Question to all you EEs: Very large inverters and frequency correction

I would like to learn more about grid frequency regulation logistics; I figured there are EEs on the board that might know enough to educate me:

How is fast response frequency regulation typically achieved when non-traditional means are employed (ie: not pumped hydro or gas turbines with synchronous generators)? Are solid state electronics used, like SCRs in a large motor VFD? If the storage medium is DC, such as lithium titanate batteries, what kinds of inverters are used? How much of this is typically off the shelf components? Does anyone make 1MW+ inverters with variable frequency output? The more specific the better.

Thanks!

Comments

  • BB.
    BB. Super Moderators, Administrators Posts: 33,431 admin
    Re: Question to all you EEs: Very large inverters and frequency correction

    I not on a computer at the moment... But try google search for DC Transmission Lines.

    From there you can find more about large inverters and frequency control of regional and national power grids on Wikipedia.

    -Bill
    Near San Francisco California: 3.5kWatt Grid Tied Solar power system+small backup genset
  • RCinFLA
    RCinFLA Solar Expert Posts: 1,484 ✭✭✭✭
    Re: Question to all you EEs: Very large inverters and frequency correction

    Different power sources have different rates of 'throttle' control.

    A natural gas turbine can be adjusted pretty quickly. A nuclear reactor is the slowest to respond to more or less output power demand. Steam boiler carries on for a while even if heat source is removed. Nuclear boils water so there is double trouble if there is a sudden release of electrical load. That is why nuclear plants have massive cooling facilities to take excess heat away if their steam driven alternators go off line for some reason. It takes a long time to cool down the nuclear reactor core.

    As spec'd on grid-tie inverters, the spec for grid in U.S. is -0.7 Hz to +0.5 Hz around 60 Hz nominal. It is usually much better then this.

    An alternator, whether hydro, steam, or turbine gas driven, is brought on-line by first regulating rpm's to produce close to 60 Hz. Water flow rate, steam pressure, or turbine jet engine is throttled to get rpm's close to required. When phase aligns to grid the switch is thrown to put alternator on-line. At this initial point the alternator is 'neutral' on the grid, neither pushing or pulling any significant power to grid.

    Once on-line, the alternator power source can 'put the pedal to the metal' to push current into grid. No single alternator can make much impact to grid frequency. If a number of alternators push excess power to grid it can raise the grid frequency slightly. When people get home from work, turn on air conditioners and electric stoves, the load increases significantly and can slow down the grid. The power companies are always playing a game to anticipate grid power requirements based on statistical history and 'stoke the coals' before demand causes a drop in grid frequency or power down just as load lightens.

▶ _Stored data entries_
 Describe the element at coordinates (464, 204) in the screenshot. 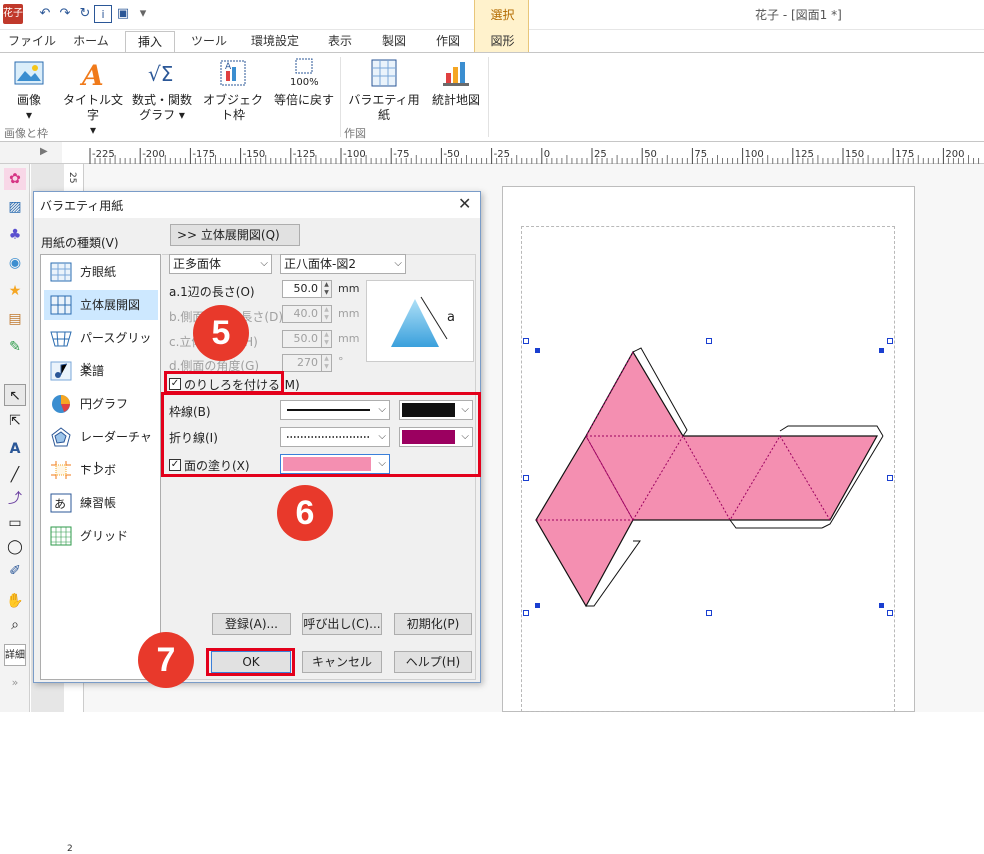

I see `close-icon: ✕` at that location.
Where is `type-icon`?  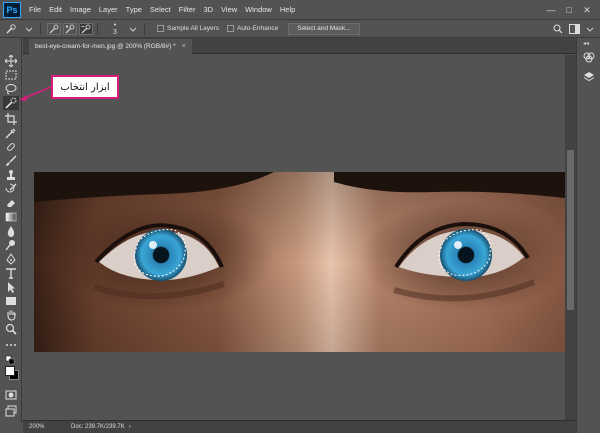
type-icon is located at coordinates (11, 273).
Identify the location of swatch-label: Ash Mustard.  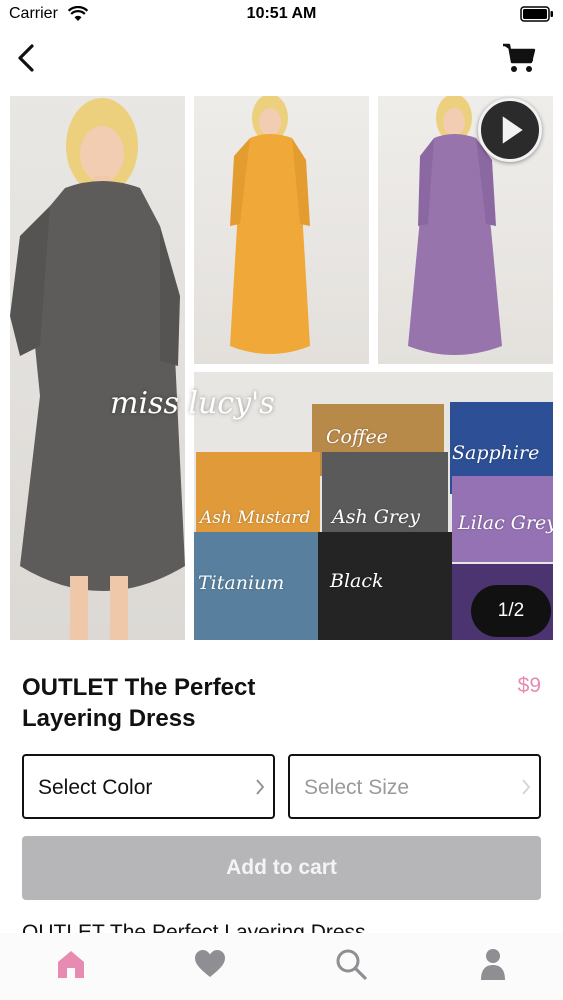
(256, 518).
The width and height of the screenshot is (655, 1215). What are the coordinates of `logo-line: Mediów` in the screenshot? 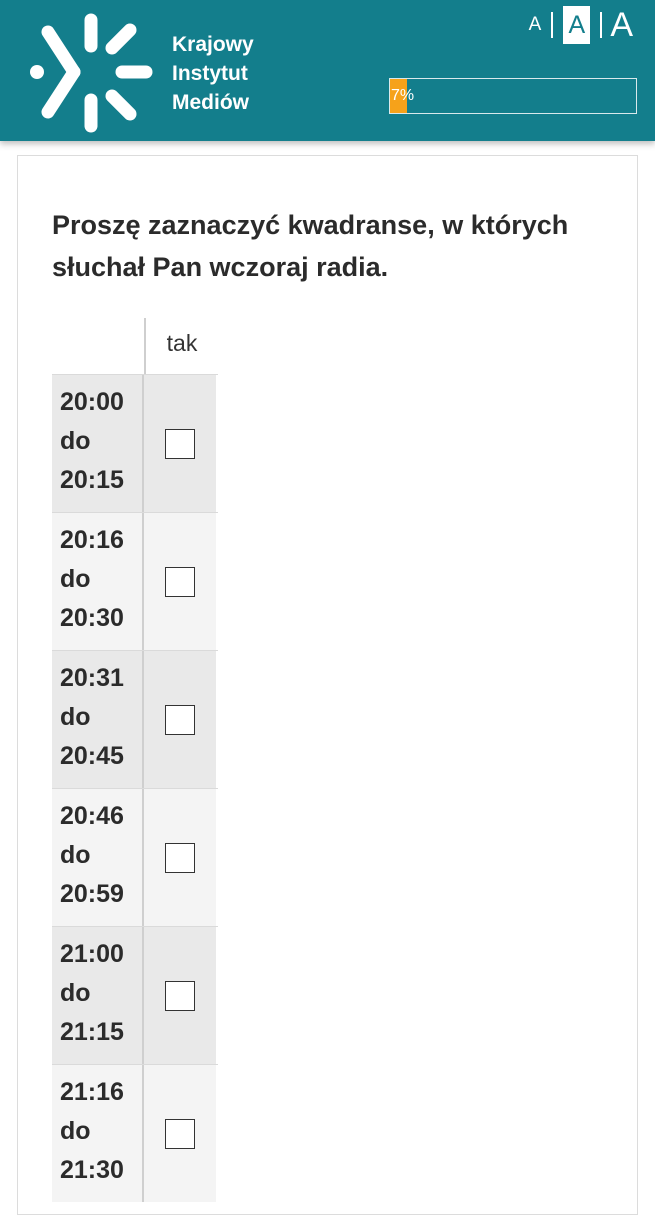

▶ _Work to complete_
Reproduce the passage of the forum thread on grid frequency regulation above, from "How is fast" to "grids on Wikipedia.", word for word.

▶ _Output for this task_
How is fast response frequency regulation typically achieved when non-traditional means are employed (ie: not pumped hydro or gas turbines with synchronous generators)? Are solid state electronics used, like SCRs in a large motor VFD? If the storage medium is DC, such as lithium titanate batteries, what kinds of inverters are used? How much of this is typically off the shelf components? Does anyone make 1MW+ inverters with variable frequency output? The more specific the better.

Thanks!

Comments

  • BB.
    BB. Super Moderators, Administrators Posts: 33,431 admin
    Re: Question to all you EEs: Very large inverters and frequency correction

    I not on a computer at the moment... But try google search for DC Transmission Lines.

    From there you can find more about large inverters and frequency control of regional and national power grids on Wikipedia.